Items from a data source
>> start

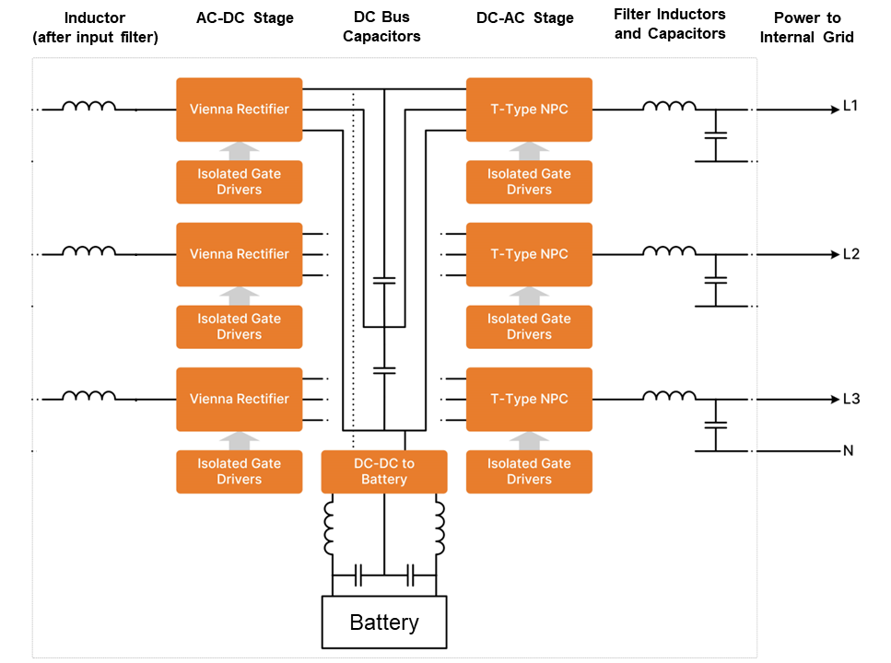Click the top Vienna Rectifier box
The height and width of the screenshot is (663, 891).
click(240, 110)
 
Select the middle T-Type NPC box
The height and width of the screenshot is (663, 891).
click(529, 254)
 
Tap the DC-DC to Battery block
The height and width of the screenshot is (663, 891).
click(384, 471)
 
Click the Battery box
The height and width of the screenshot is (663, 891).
click(384, 622)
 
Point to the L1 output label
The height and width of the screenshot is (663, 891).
click(850, 106)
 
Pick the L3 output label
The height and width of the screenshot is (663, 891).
click(851, 399)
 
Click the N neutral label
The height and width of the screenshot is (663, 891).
click(849, 450)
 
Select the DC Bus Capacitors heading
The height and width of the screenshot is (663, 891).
click(381, 27)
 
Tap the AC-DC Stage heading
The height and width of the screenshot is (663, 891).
click(245, 18)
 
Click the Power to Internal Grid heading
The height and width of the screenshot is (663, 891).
click(807, 28)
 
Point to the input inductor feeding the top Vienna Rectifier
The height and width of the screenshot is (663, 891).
click(89, 106)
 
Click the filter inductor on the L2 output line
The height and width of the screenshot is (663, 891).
click(669, 250)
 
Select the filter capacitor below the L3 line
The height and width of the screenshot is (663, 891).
click(715, 425)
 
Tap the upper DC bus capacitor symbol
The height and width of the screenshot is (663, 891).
click(384, 280)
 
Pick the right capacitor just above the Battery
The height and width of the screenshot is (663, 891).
click(411, 575)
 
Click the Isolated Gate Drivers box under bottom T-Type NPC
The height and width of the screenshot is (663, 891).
click(529, 471)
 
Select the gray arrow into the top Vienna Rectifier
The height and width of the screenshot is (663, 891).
click(240, 151)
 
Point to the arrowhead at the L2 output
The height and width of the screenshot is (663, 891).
click(836, 254)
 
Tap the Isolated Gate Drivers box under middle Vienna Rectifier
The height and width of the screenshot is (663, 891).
click(240, 327)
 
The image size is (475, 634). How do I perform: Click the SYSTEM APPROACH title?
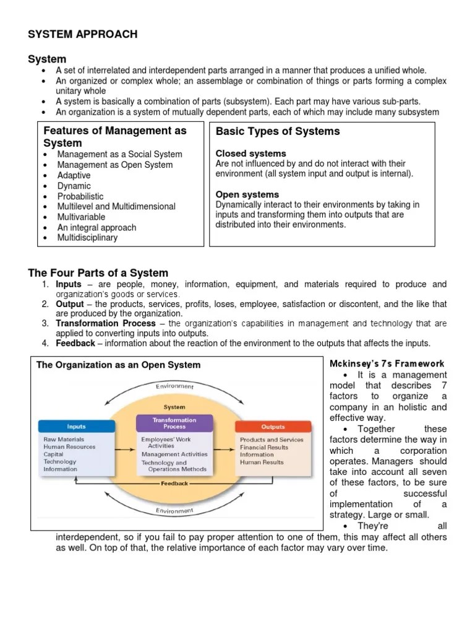(82, 35)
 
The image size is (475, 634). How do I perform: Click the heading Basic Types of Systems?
(278, 131)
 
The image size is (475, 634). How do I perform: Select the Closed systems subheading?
(250, 153)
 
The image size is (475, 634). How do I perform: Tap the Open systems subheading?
(247, 194)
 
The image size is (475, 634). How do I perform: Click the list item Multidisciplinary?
(87, 238)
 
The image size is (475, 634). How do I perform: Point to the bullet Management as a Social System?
(119, 154)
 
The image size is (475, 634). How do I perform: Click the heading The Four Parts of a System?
(98, 273)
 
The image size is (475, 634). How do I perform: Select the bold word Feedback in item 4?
(75, 343)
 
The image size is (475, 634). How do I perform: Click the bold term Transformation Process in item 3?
(106, 323)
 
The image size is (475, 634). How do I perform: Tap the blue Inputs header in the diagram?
(76, 427)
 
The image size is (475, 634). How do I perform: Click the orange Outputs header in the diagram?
(273, 427)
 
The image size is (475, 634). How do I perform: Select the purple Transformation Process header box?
(174, 423)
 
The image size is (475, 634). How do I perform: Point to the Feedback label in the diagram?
(174, 483)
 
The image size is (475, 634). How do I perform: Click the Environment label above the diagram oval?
(174, 387)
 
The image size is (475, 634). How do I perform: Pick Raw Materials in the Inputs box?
(64, 440)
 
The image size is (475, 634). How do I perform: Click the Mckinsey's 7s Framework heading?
(387, 364)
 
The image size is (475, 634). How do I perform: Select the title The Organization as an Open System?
(118, 365)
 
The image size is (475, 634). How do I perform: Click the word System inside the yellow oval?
(174, 407)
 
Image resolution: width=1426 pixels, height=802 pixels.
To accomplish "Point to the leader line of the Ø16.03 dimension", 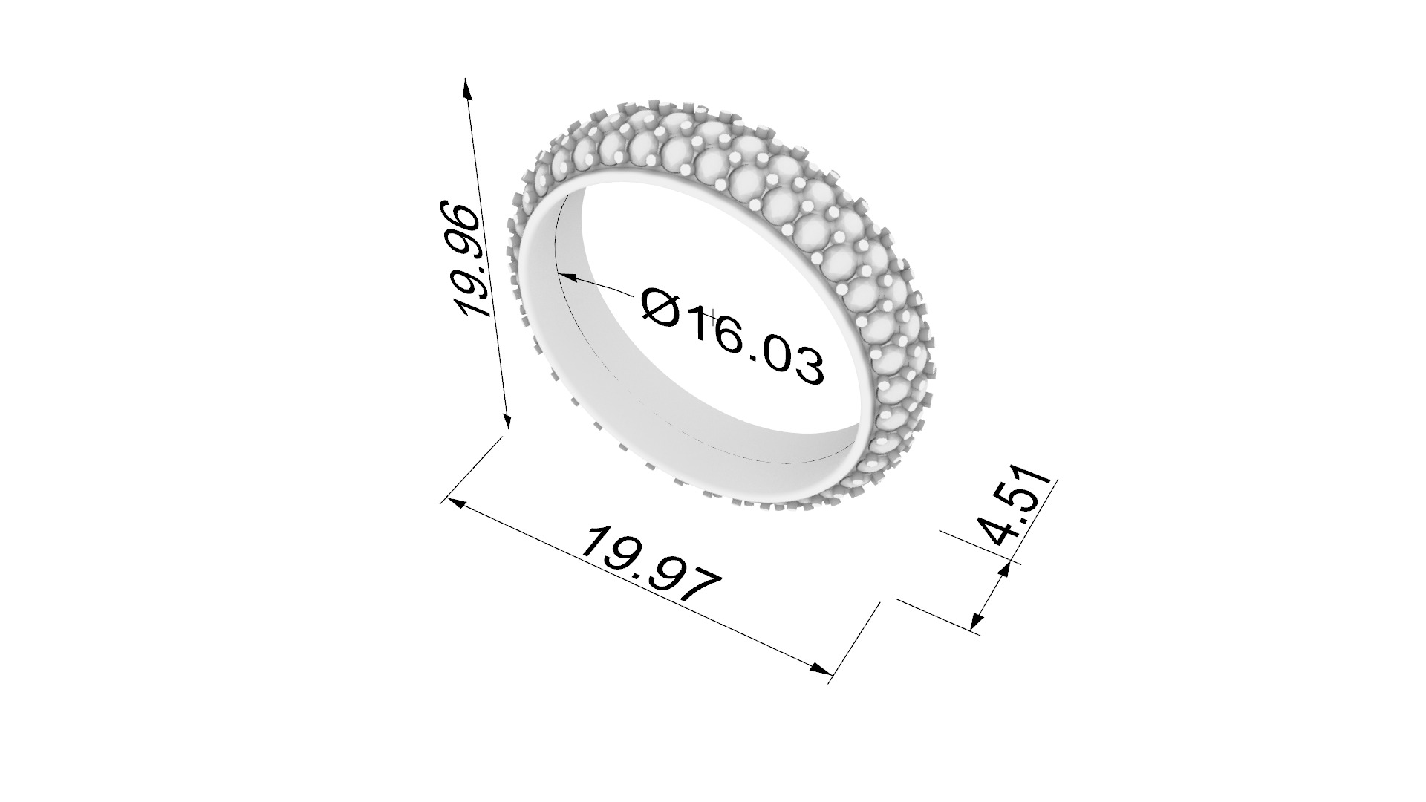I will click(x=605, y=287).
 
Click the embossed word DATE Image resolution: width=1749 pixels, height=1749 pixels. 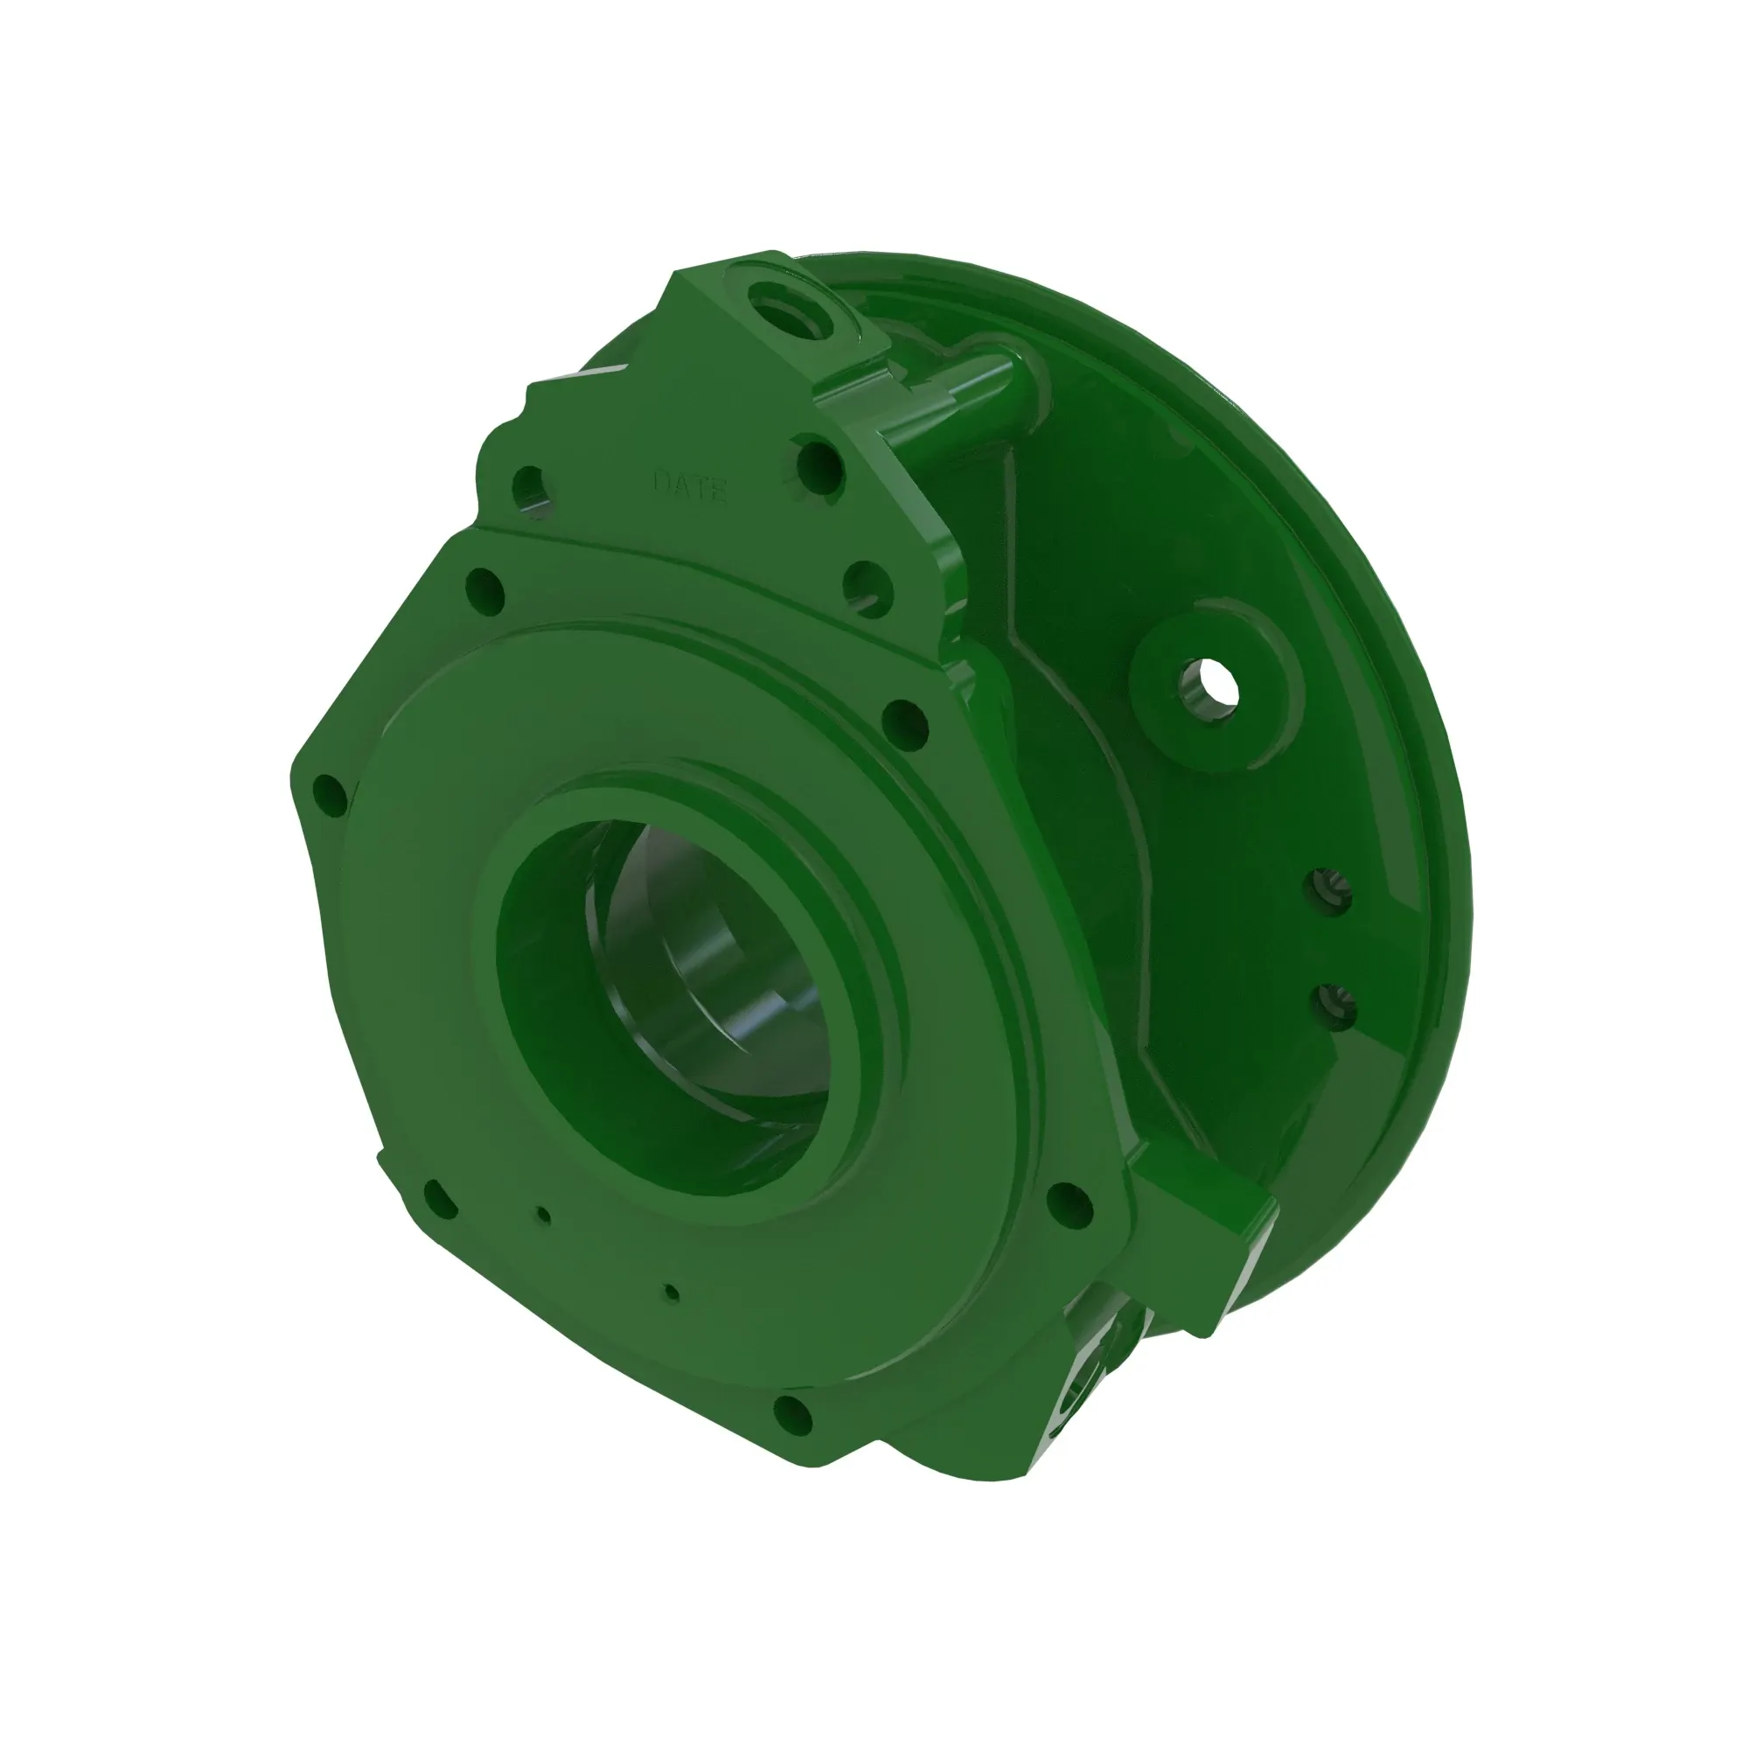tap(690, 487)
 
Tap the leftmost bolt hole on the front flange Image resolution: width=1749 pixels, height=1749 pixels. tap(330, 797)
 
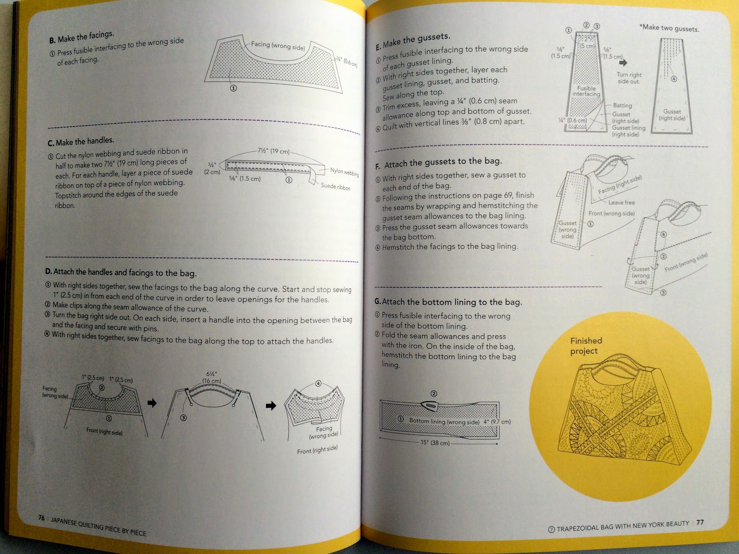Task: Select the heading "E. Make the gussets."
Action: (x=413, y=41)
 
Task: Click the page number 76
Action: (x=41, y=518)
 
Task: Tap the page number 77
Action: (x=700, y=522)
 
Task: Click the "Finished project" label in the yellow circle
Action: (x=586, y=346)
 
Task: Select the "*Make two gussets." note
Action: (x=669, y=28)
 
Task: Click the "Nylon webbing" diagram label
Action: (x=344, y=172)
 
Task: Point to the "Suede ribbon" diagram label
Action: (x=335, y=187)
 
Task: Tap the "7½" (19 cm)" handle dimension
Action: (x=273, y=151)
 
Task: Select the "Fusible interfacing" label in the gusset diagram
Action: (x=586, y=91)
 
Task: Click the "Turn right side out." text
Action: (x=629, y=78)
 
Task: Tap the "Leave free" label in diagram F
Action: (x=621, y=202)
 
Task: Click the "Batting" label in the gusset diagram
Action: (x=622, y=106)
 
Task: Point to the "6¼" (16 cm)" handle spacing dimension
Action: (x=212, y=377)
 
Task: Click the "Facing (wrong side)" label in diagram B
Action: (x=278, y=45)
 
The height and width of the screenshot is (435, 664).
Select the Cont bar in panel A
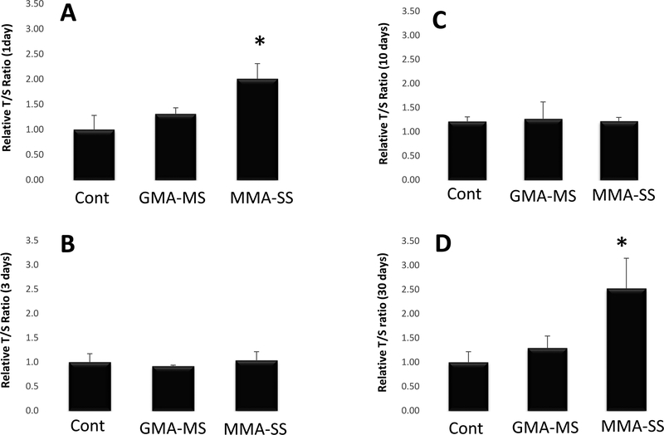coord(94,154)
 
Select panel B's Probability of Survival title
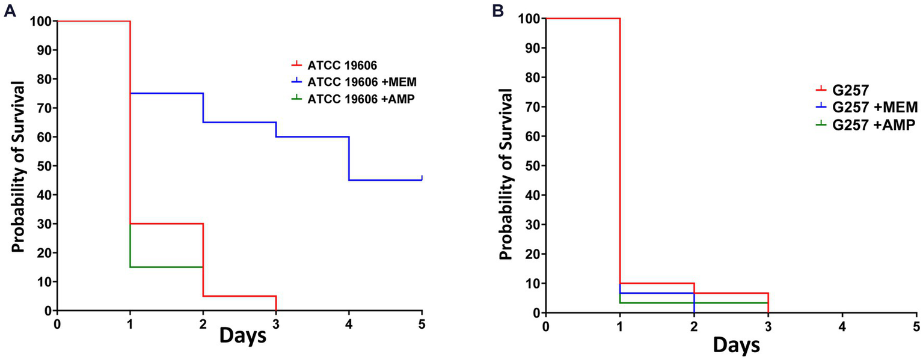click(x=507, y=165)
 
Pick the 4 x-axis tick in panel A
click(x=349, y=322)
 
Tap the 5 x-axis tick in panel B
click(x=916, y=325)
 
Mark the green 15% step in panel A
click(x=167, y=267)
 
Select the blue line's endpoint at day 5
click(x=422, y=178)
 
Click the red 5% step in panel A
click(x=239, y=296)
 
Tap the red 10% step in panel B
click(x=657, y=283)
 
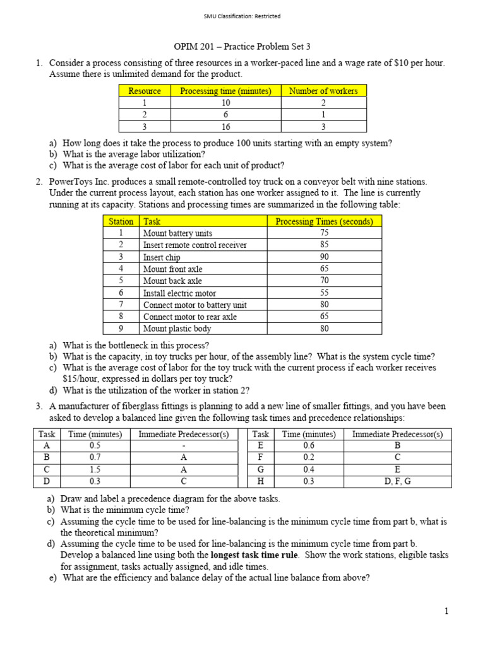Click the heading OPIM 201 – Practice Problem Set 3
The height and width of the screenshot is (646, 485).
coord(242,47)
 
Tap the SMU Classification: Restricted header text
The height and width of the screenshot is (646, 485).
coord(242,16)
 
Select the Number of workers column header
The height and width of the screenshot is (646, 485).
coord(323,91)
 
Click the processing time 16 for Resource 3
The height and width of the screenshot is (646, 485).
coord(225,126)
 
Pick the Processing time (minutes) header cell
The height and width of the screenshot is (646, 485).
coord(225,91)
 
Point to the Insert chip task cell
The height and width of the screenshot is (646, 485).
coord(162,257)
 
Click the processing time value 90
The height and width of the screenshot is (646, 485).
coord(324,257)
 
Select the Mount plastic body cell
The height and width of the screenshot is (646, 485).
coord(177,329)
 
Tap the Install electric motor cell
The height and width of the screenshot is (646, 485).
coord(179,293)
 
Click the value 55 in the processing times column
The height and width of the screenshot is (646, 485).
coord(324,293)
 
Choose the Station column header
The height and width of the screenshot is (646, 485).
coord(121,221)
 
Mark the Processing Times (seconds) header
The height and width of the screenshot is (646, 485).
coord(324,221)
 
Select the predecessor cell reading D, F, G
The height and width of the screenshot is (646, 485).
coord(397,482)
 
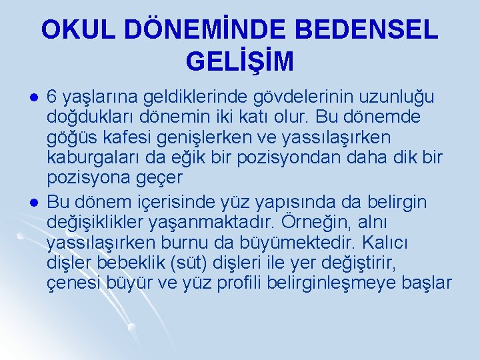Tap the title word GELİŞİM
click(x=240, y=62)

>> end

In the material, from its start up to and including the line with "click(849, 450)", change "label" to "tag" and keep everything else the same. Leave the pictures out of your answer.

Click the top Vienna Rectifier box
The height and width of the screenshot is (663, 891).
click(240, 110)
 
Select the middle T-Type NPC box
The height and width of the screenshot is (663, 891).
click(529, 254)
 
Tap the DC-DC to Battery block
The height and width of the screenshot is (663, 891).
click(384, 471)
 
Click the Battery box
The height and width of the screenshot is (663, 891).
click(384, 622)
 
Point to the L1 output tag
The height and width of the screenshot is (663, 891).
click(850, 106)
 
Pick the L3 output tag
The height and width of the screenshot is (663, 891).
click(851, 399)
 
Click the N neutral tag
The height and width of the screenshot is (663, 891).
click(849, 450)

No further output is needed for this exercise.